Le quartier de Harlem que vous décrivez, avec des détails ravissants, remonte à votre enfance…
J’y ai vécu de la naissance jusqu’à l’âge de 5-6 ans, donc je ne me souviens pas de grand-chose. De plus, je n’y suis pas retournée pendant très longtemps quand j’étais jeune. Je connaissais Downtown, l’East Village. Et maintenant, je vis dans le West Side. Mais j’ai fait beaucoup de recherches sur ce qui se passait à Harlem pendant ces années, en termes de politique, de culture, de criminalité. Essayer de retrouver, à travers elle, l’atmosphère, le souffle de la ville. J’ai aussi beaucoup appris sur le mobilier de l’époque, puisque j’ai choisi de faire de mon personnage principal, Ray Carney, un marchand de meubles. Aujourd’hui, quoi que vous recherchiez, quelqu’un l’a mis sur Internet et j’ai trouvé de nombreuses archives de meubles des années 1950 et 1960. J’avais aussi plusieurs mémoires, dont une sur le gangster et passeur “Bumpy” Johnson et sa femme Mayme. C’est en écrivant moi-même que j’ai trouvé un lieu, un espace réel où je pourrais fonder ma fiction, qui est aussi une sorte d’archéologie de Harlem.
En écrivant sur le passé comme ça, avez-vous quelque chose à dire sur aujourd’hui, en particulier sur le racisme et la brutalité policière contre les Noirs ?
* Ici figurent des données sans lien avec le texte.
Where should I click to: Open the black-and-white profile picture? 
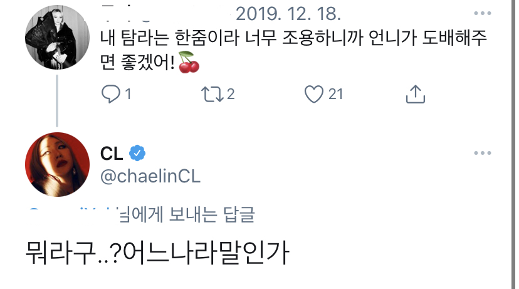click(x=57, y=37)
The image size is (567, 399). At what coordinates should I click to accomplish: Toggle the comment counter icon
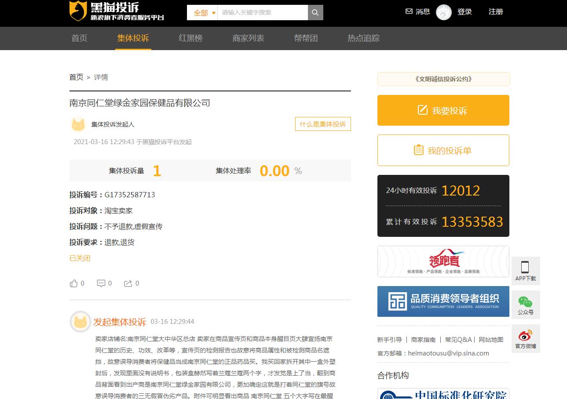(101, 283)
Peu, bien sûr, car très peu de choses ont changé. J’ai écrit ce livre avant la mort de George Floyd et les manifestations qui ont eu lieu après son meurtre, mais la brutalité policière contre les Noirs est un phénomène permanent aux États-Unis. Alors quand on parle de la nécessité pour la police de changer les choses dans les années 1960, on parle aussi de la police d’aujourd’hui. Il existe également des types invariables qui permettent de s’exprimer facilement dans les générations de personnes des générations précédentes. Par exemple, tout le monde à New York veut avoir une nouvelle maison grande et confortable – ce qui est aussi le souhait de Ray Carney. Le rêve américain est le même aujourd’hui qu’il y a cinquante ans ! Au fond, les gens sont les mêmes, même si les choses sont un peu différentes…
Donnez-nous deux citations de Ray Carney…
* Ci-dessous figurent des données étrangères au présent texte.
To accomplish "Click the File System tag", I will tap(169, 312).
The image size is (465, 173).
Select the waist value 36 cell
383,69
Je n’ai jamais pensé que les gens n’aimeraient pas ça. C’est le genre de bon gars avec qui vous aimez passer du temps – vous ne pouvez pas demander au lecteur de passer 500 pages avec quelqu’un qui ne vaut rien ou qui est dégoûtant… ce qui se passe autour de lui – meurtre, corruption généralisée même dans les plus hautes sphères politiques de la ville… -, est-ce que sa violation est trop difficile ? J’ai fini d’écrire le deuxième tome d’un livre qui s’articule autour de lui, qui contiendra les trois. J’aime écrire ce long voyage. Nickel Boys, Mon livre précédent, en revanche, était court et concis, et ce petit ouvrage m’a également plu. Mais j’aime aussi être immergé dans ce long travail.
Chemin de fer clandestin et Nickel Garçons ils ont été primés, largement publiés et largement lus. Ces nouveaux lecteurs attirés par elle ne seront pas surpris par un autre filon Harlem Shuffle, vrai et paradoxal ?
Depuis plus de vingt ans que j’écris, tous mes livres sont différents, et je crois que chacun d’eux m’a donné une nouvelle lecture. L’intuitionniste (1999), d’abord, limites et métaphores. Port sag (2009) est une étude de cas. Puis j’ai écrit Section 1 (2011), une histoire de zombies – et je suis sûr d’avoir perdu des lecteurs avec ce livre ! J’ai sans aucun doute gagné les nouveaux Chemin de fer clandestin et Nickel Boys, et je pense que, parmi ces derniers, certains n’ont pas grand chose à voir avec le roman noir comme Harlem Shuffle. Mais je ne pense pas à ça quand j’écris, je pense juste à faire mon travail du mieux que je peux. Je ne peux pas prédire ce que les gens aimeront ou non, mais je crois que si je fais de mon mieux, les lecteurs viendront à mes livres.